### What you are asked to do:
Whichever lines include the word "agent", copy them as they appear in the data.

===== Dataset extract =====

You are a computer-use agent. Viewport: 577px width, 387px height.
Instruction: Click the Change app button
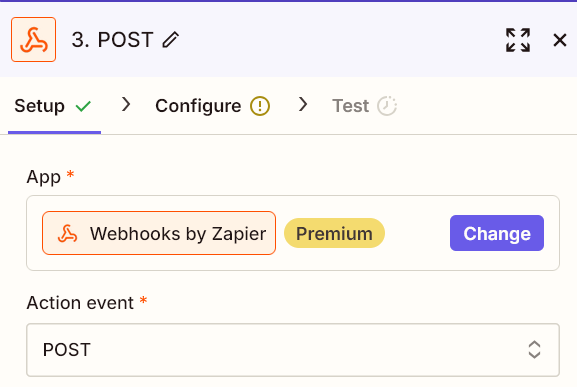(x=497, y=233)
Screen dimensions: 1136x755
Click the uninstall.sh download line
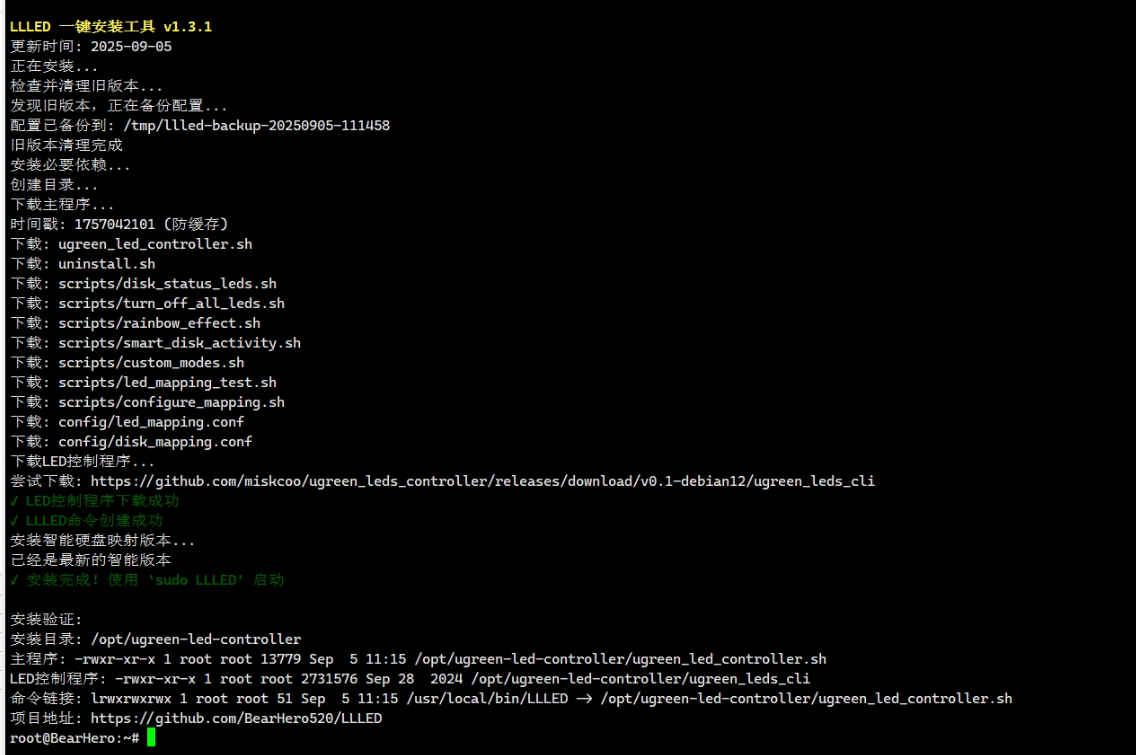(83, 264)
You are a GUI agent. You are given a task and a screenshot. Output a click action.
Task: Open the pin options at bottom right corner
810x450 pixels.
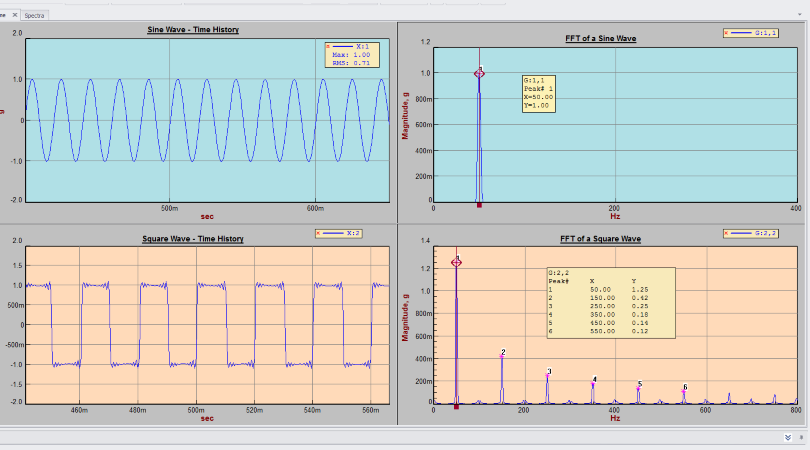(800, 437)

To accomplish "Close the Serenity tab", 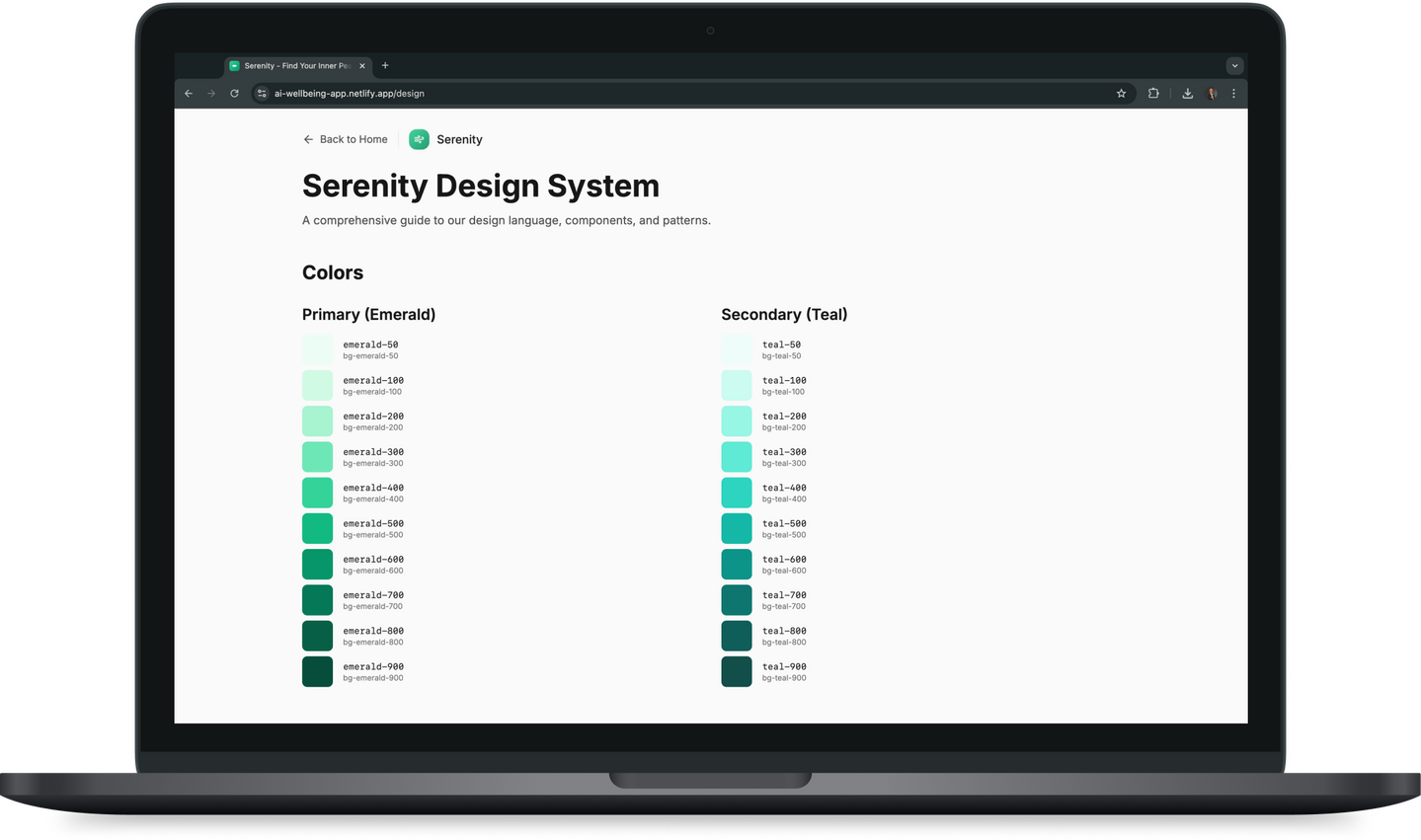I will [362, 66].
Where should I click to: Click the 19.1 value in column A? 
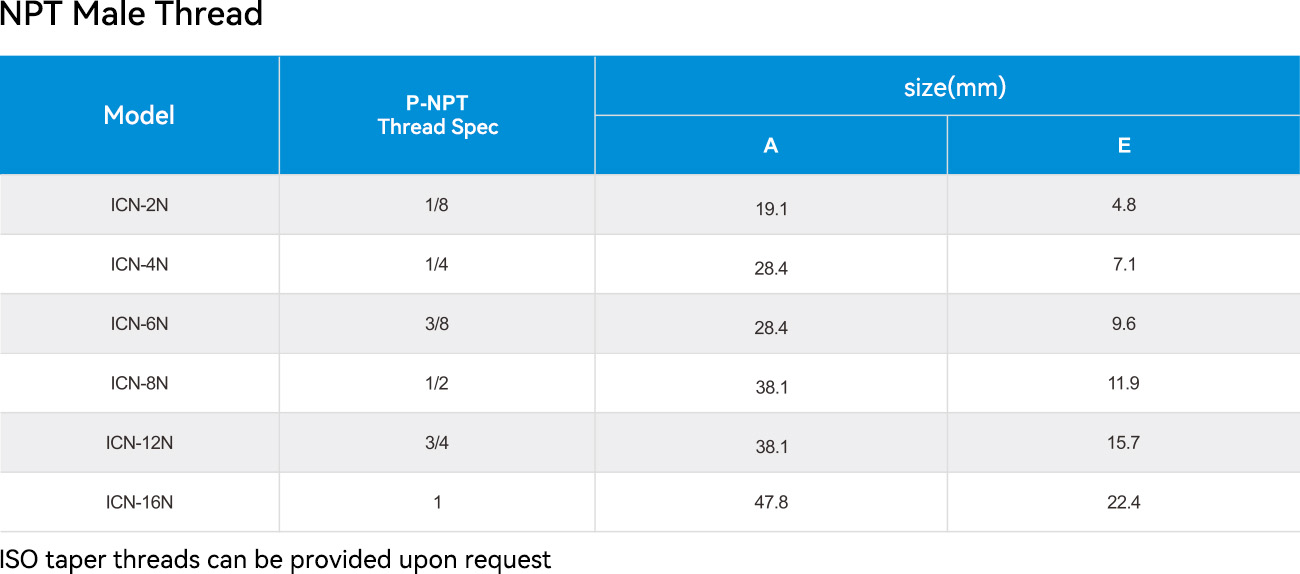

=====

### Solution:
You are a computer-use agent. Viewport: 577px width, 387px height.
You are a GUI agent. You are given a task and a screenshot. Output a click action.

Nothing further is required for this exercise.